JPH0110452Y2 - - Google Patents

Description

DETAILED DESCRIPTION OF THE INVENTION The present invention relates to a restart device for a booster, and more particularly, to a restart device for restarting a booster that has been boosted to a predetermined pressure after stopping its operation.

Recently, boosters that compress and boost the primary pressure air supplied from an air supply source such as an air compressor to higher-pressure secondary pressure air have been recently installed in nailers that drive nails into hard materials such as steel plates and concrete plates. A system with the following features has been proposed and implemented. As such a pressure booster, for example, a pressure boosting piston having two pressure receiving parts with different effective pressure receiving areas is fitted into a differential cylinder having a large diameter cylinder part and a small diameter cylinder part each having a different inner diameter, and Primary pressure air is supplied to the two pressure receiving sections, and by using the pressure difference based on the effective area difference, the primary pressure acting on the large pressure receiving section compresses the primary pressure air acting on the small pressure receiving section, increasing the pressure to secondary pressure. Repeating the pressure increase process and the return process of reversing the balance of the primary pressure acting on the pressure receiving part by exhausting only the primary pressure air supplied to the large pressure receiving part and returning the pressure boosting piston to its original position. There are things that continue to be done. The outline of its operation is shown in FIG. 1a. First, primary pressure air from an air supply source (not shown) such as an air compressor is introduced through the primary pressure air introduction port 50. A part of this primary pressure air is supplied from the through hole 14a in the piston rod 13 of the boost piston 10 at the top dead center to the small diameter cylinder portion 21 of the boost cylinder 20 via the check valve 16. 11 (small pressure receiving part), while another part of the primary pressure air passes through the primary pressure air supply path p opened by the operation of the timing valve 30 and the switching valve 40 located at the top dead center. The pressure is then supplied to the large diameter cylinder section 22 and acts on the large diameter piston section 12 (large pressure receiving section) within the cylinder section 22 . At this time, due to the difference in effective area between the two piston parts 11 and 12, the large diameter piston part 1
The working pressure against 2 is higher than that of the booster piston 10.
moves downward as shown in the figure. As a result, the primary pressure air in the small diameter cylinder portion 21 is compressed and pressurized by the small diameter piston portion 11 . The boosted primary pressure air is sent from the check valve 25 to the secondary pressure chamber 60, and is used as driving air for nail driving, etc., as required.

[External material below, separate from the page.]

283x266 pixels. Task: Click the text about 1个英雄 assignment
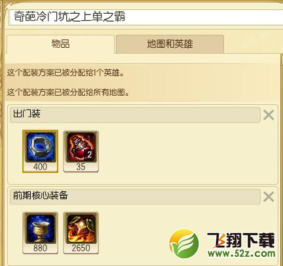[66, 73]
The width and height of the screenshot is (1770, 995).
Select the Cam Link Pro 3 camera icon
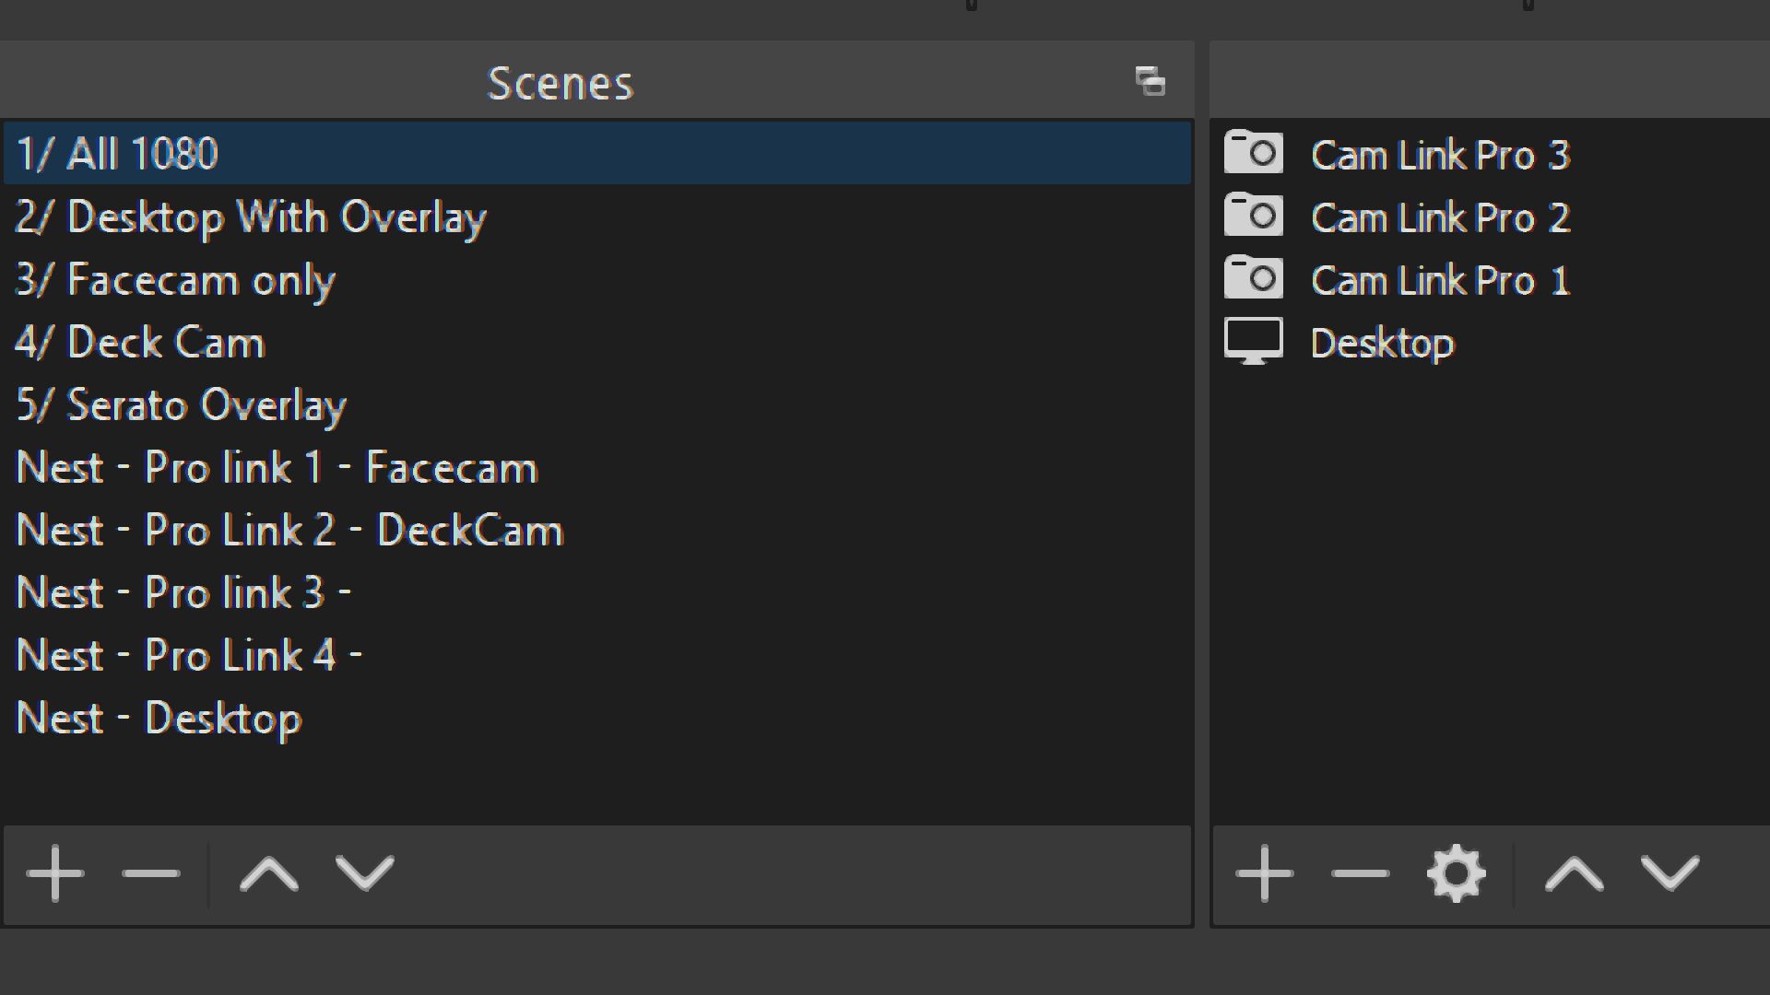1253,152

Immediately before the boost piston 10 reaches the bottom dead center, the boost piston 10 closes the timing valve 30 as shown in the figure.
Press down to activate. As a result, the switching valve 4
0 is also activated, the air supply path p is closed and the exhaust path q is activated.
is opened, the air inside the large diameter cylinder section 22 is exhausted from the exhaust passage q, and the pressure of the large diameter cylinder section 22 is reduced.
Since the small-diameter cylinder portion 21 is pressurized, the balance of the working pressures on the two piston portions 11 and 12 is reversed, and the pressurizing piston 10 returns to its upward position. Immediately before the boost piston 10 reaches the top dead center, the boost piston 10 pushes up the timing valve 30 again. As a result, the switching valve 40 is operated, the exhaust passage q is closed and the air supply passage p is opened, primary pressure air is supplied to the large diameter cylinder portion 22, and the return process is switched to the pressure increase process. Thereafter, the same operation is repeated.

When operating the switching valve 40, as shown in FIG.
The upper chamber 46 is passed through the opening of the upper chamber hole 42, whereby the upper chamber 46 is connected to the primary pressure air supply hole 52.
Or an operating air supply passage to the upper chamber 46 or the upper chamber 46 by communicating with the exhaust port 47 communicating with the atmosphere.
The switching valve 40 is operated by the differential pressure acting on the upper and lower ends of the switching valve 40 at this time.

However, as the pressure is increased repeatedly as described above, the internal pressure of the secondary pressure chamber 60 gradually becomes high, which is dangerous. A mechanism a is provided. This is usually provided between the exhaust port 47 of the switching valve and the secondary pressure chamber 60,
When the internal pressure of the secondary pressure chamber 60 exceeds a preset pressure, the exhaust passage is closed to stop the operation of the valve, and at the same time, the operation of the timing valve 30 and booster piston is stopped. When the secondary pressure in the secondary pressure chamber 60 becomes lower than the set pressure due to leakage or the like, the exhaust passage of the switching valve 40 is opened and the valve 40 is opened.
The booster is restarted by restarting the timing valve 30 and the boost piston 10.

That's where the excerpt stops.